> Exercise description
Write out the listing from the line with "650x430 pixels." to the line with "templates by the", both lines included, exactly and nothing beyond. Leave pictures out.

> Records for processing

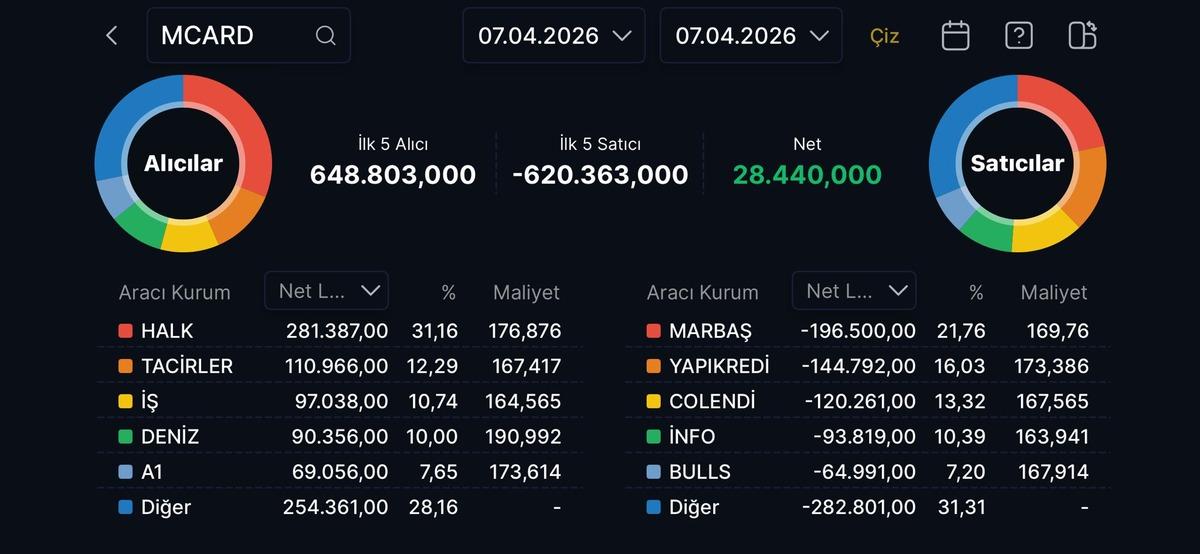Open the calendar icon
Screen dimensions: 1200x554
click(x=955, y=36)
==
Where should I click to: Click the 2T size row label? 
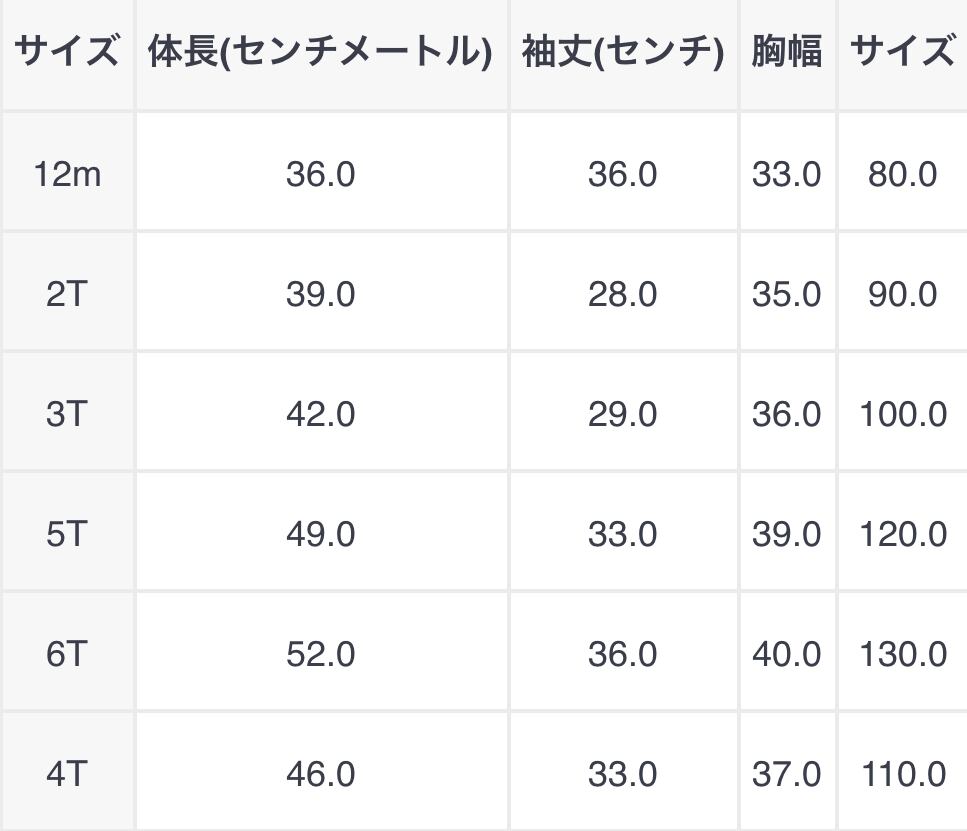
==
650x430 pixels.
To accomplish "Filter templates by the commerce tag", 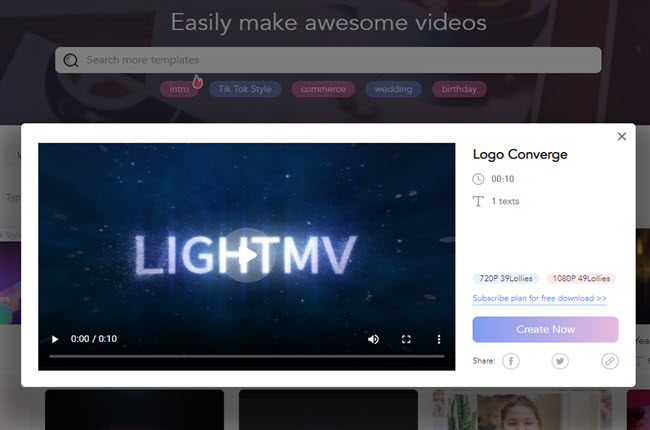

> Result
650x430 pixels.
To accomplish "Filter templates by the commerce tag", 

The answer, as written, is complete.